**Brief:** All entries are to be copied verbatim, while the pictures stay out.

**Provided information:**

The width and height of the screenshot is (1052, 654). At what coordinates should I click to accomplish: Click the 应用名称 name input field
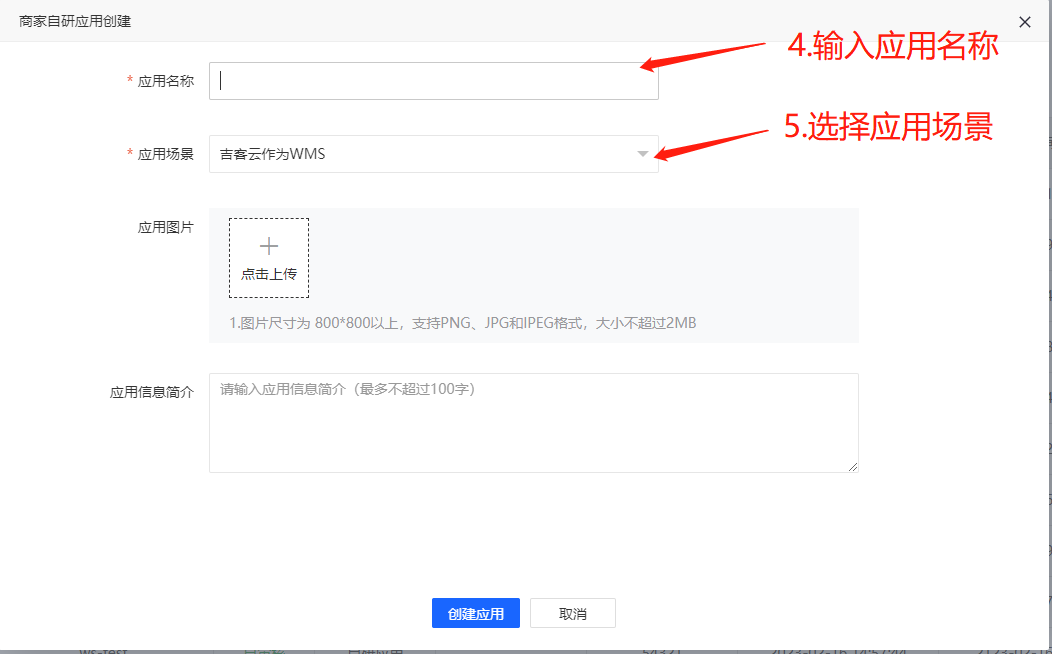point(433,80)
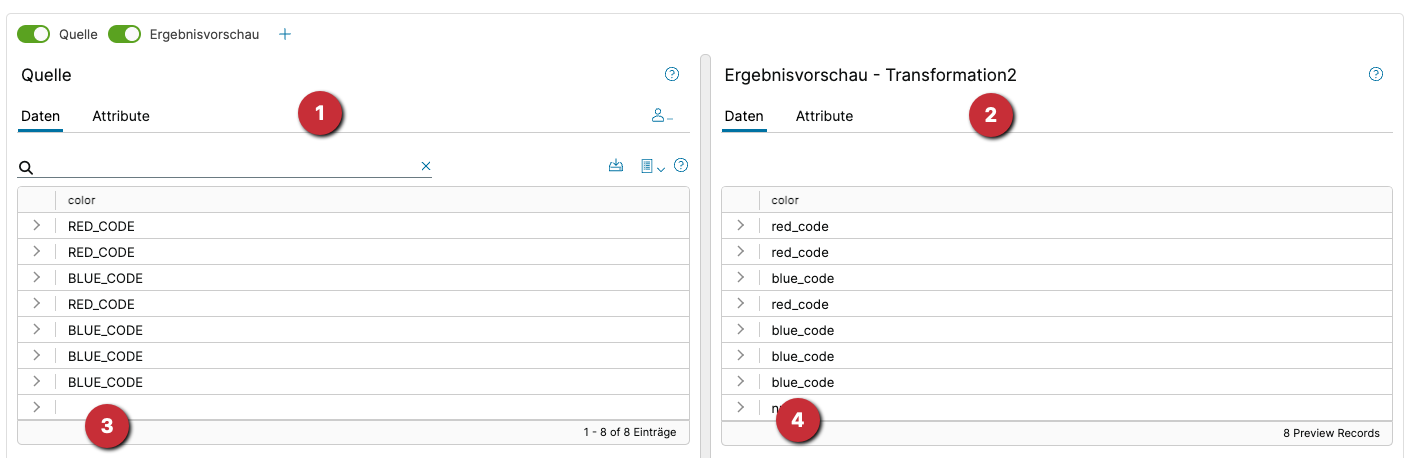Switch to Attribute tab in Ergebnisvorschau panel
This screenshot has height=458, width=1417.
coord(824,116)
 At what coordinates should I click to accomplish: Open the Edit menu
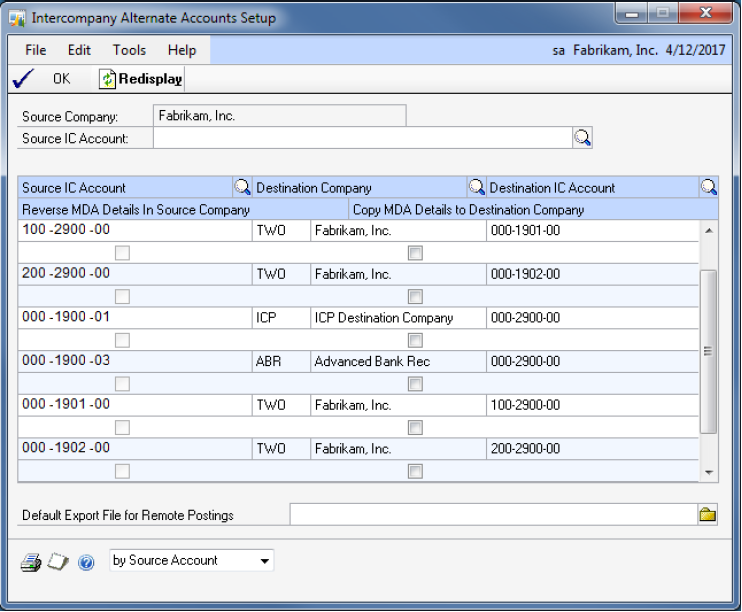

**Answer to this task:**
The width and height of the screenshot is (1052, 654). At what coordinates should I click to accomplish: Click the 应用名称 name input field
point(433,80)
Switch to Attribute tab in Ergebnisvorschau panel
This screenshot has height=458, width=1417.
coord(824,116)
 At what coordinates should I click to accomplish: Open the Edit menu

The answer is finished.